Concerti Magazine Lunedì 12 agosto 2002

Four Steps Choir, black music da levante

Magazine - Chi venerdì 9 agosto non si è fatto condizionare dal maltempo che capolineggia qua e là in una strana estate ed ha seguito il Four Steps Choir da S. Matteo, tradizionale sede del , salendo fino al Palazzo Ducale, ha fatto la scelta giusta.

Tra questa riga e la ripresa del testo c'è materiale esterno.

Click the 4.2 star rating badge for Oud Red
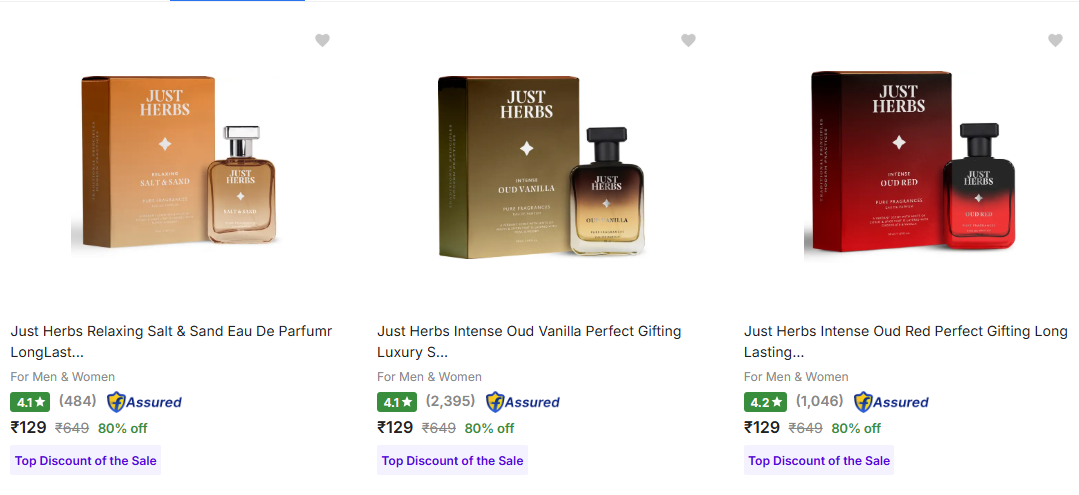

Perché il concerto del folto gruppo spezzino (oltre ai quasi quaranta componenti il Coro, sette sono gli strumentisti), giunto a Genova grazie all’inserimento nel progetto Regione-Province liguri Insieme in Liguria 2002, è stata una gradita sorpresa. La curiosità di vederli alla prova live era tanta, anche per verificare la bontà dell’idea e le prospettive di un progetto ambizioso come quello di un coro dagli evidenti e voluti riferimenti a matrici della tradizione afro–americana, gospel e jazz in testa.
Dopo una non breve fase preparatoria il “F.S.C.” vanta, nel suo curriculum, una nutrita serie di esibizioni (limitate però all’ambito provinciale) e, soprattutto, l’incisione di un album. Questa è, forse, l’occasione per un lancio definitivo.
Il concerto parte con alcuni traditionals e non sembra essere troppo penalizzato dalla sistemazione, “di fortuna” (e all’ultimo minuto o quasi), sia pur prestigiosa, nell’atrio del Ducale. Le distorsioni sono limitate dalla giusta scelta di ridurre l’amplificazione al minimo indispensabile e l’ascolto risulta più che accettabile. La parte musicale è condotta da un drappello di professionisti (piano, chitarra, sezione ritmica e fiati) e il coro si dimostra ben costruito, compatto e la sua resa riesce ad essere via via sempre più convincente.
Ma è la direzione musicale della carismatica Gloria Clemente a dare il la. Non si limita a prendere e condurre per mano, seguitissima, l’intero ensemble. In breve trascina, con la sua verve e il suo entusiasmo, non solo il coro, ma anche il pubblico. Una passione autentica per la musica che sente davvero tantissimo. Salta, incita, da i tempi, canta, balla. Un vero spettacolo nello spettacolo. Riuscirebbe a far cantare anche le altère colonne marmoree del Ducale…
Godibile (e in crescendo) il programma, articolato e differenziato, con due ampie sezioni dedicate a Fabrizio De André e al musical, e uno sguardo particolare puntato sui pezzi degli anni ’70. La voce solista di Pietro Sinigaglia dà spessore, rischiando, con buoni esiti, il confronto con Fabrizio (anche sul piano della dizione genovese che troppe volte non convince in altri esecutori) e col Freddie Mercury di Somebody to love.
Al termine i bis, richiesti e ottenuti da un pubblico conquistato, sono piacevoli interpretazioni de Il pescatore e di Think nella versione Aretha Franklin/Blues Brothers, concisa sintesi del programma proposto.